The future, bluntly, does not look bright. Formula 1 is turning its back on traditional tracks and markets, fleeing to areas where governments and organizations are willing to pay top dollar to host an event. Nothing wrong with that in the short term, economics and capitalism being what they are, but by doing so Formula 1 runs the risk of alienating traditional western fans. These fans are used to following the racing around the world partly on the premise that the tour comes to their country (or, in Europe, a country close enough to make a trip to see the event an affordable prospect).

Removing the incentives of visits to desirable markets, plus removing the ability to showcase their engineering talents by mandating a "stock" powertrain unit, leaves one to wonder how long the manufacturers will continue to be involved. Why would Mercedes, BMW, Toyota, Renault, and Ferrari want to put their logo over someone else's work?

There is also the problem with the show, wanting this "medals" system to determine the driver's championship. Looking at the recent past, such a system historically would have only changed one year's champion out of the past twenty or so -- the last one, where Massa would have had more victories to Hamilton's. The proposal will also return the sport to the situation where the driver's championship is wrapped up by August, diminishing international interest in the ending races.

All these together represent a diminishing in sponsor value.

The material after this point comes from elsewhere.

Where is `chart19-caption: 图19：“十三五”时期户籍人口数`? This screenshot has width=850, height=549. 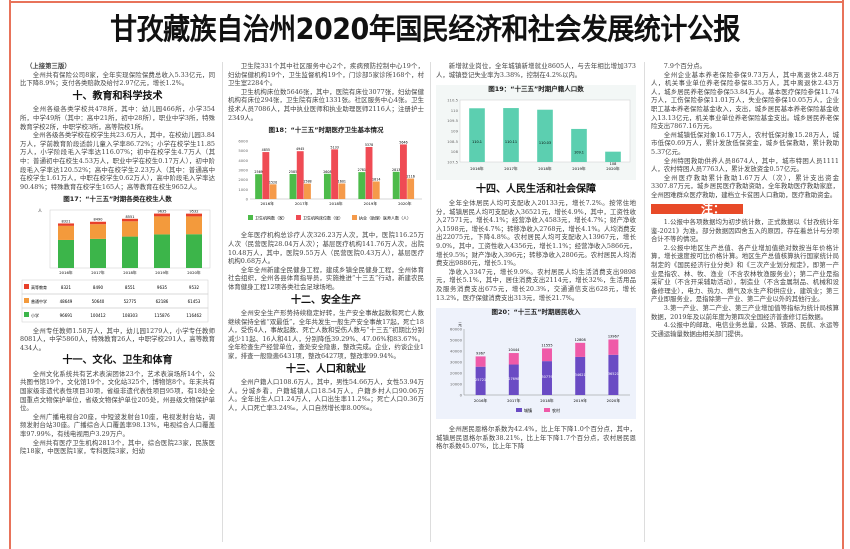 chart19-caption: 图19：“十三五”时期户籍人口数 is located at coordinates (536, 90). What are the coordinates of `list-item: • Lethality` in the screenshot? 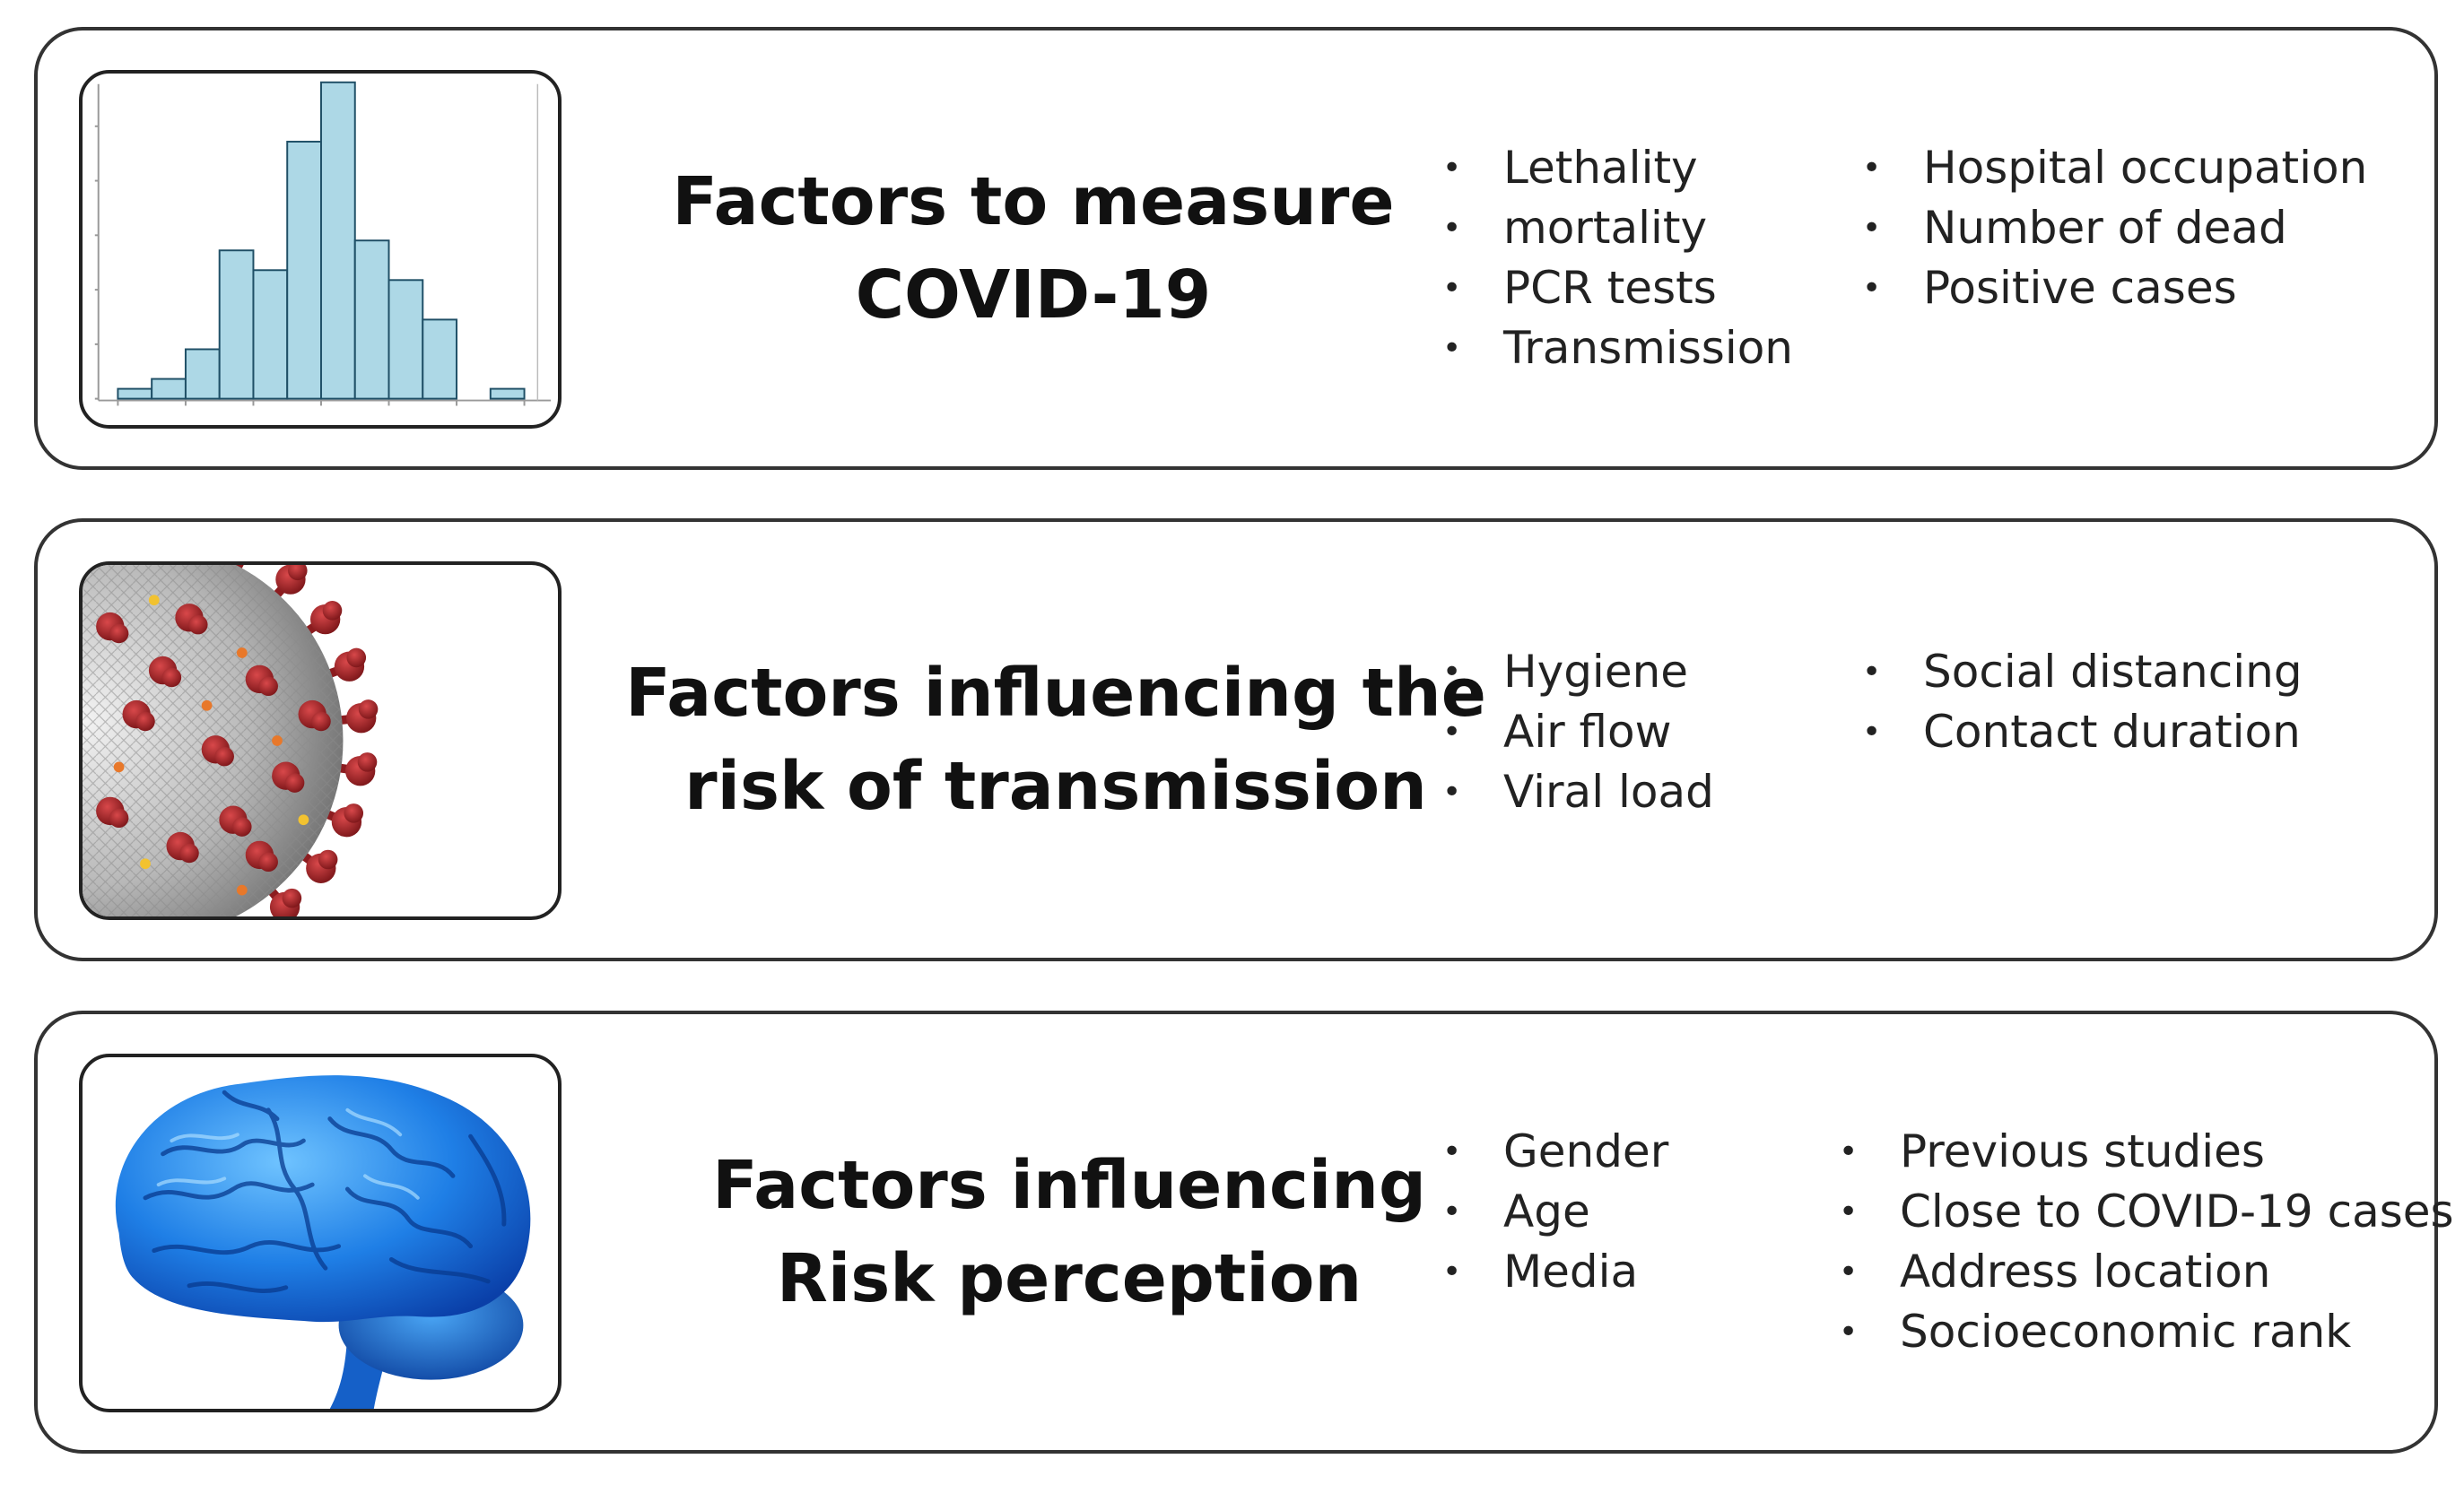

If people are not watching, then the sponsor gets a lower return on their sponsorship -- unless the amounts of money involved in sponsorship drop similarly. If this happens, there will initially be a "flight to quality", where the top performing teams have the benefit of the available funding, and this will only put further pressure on the rear of the field, squeezing out some the under-performing teams.

If a manufacturer wants to put their sporting efforts into a formula where engineering skills are permitted to be applied in a more interesting area, they very well might leave for other formulas -- perhaps back to sports cars.

Regarding finance, I have always said that the problem with Formula 1 isn't that (say) Ferrari spends (say) $200 million a year -- the problem is that Ferrari has $200 million a year to spend, and shows a profit (both on the track and financially) by doing so. Mandating that teams can not spend money in certain areas does nothing to remove the fact that Ferrari has the financial resources, and if it can spend money in an area even for only a marginal advantage over teams which cannot afford to spend money, they will continue to do so.

Putting this all together, Formula 1 is risking becoming a "spec" racing series, where teams go an purchase the components off the shelf and put together a package. The problem with this is that it might become "yet another" spec series, one with high participation costs for low returns.

It would be mildly ironic if the FIA achieves their goal of reducing spending in Formula 1 by basically strangling the life out of it.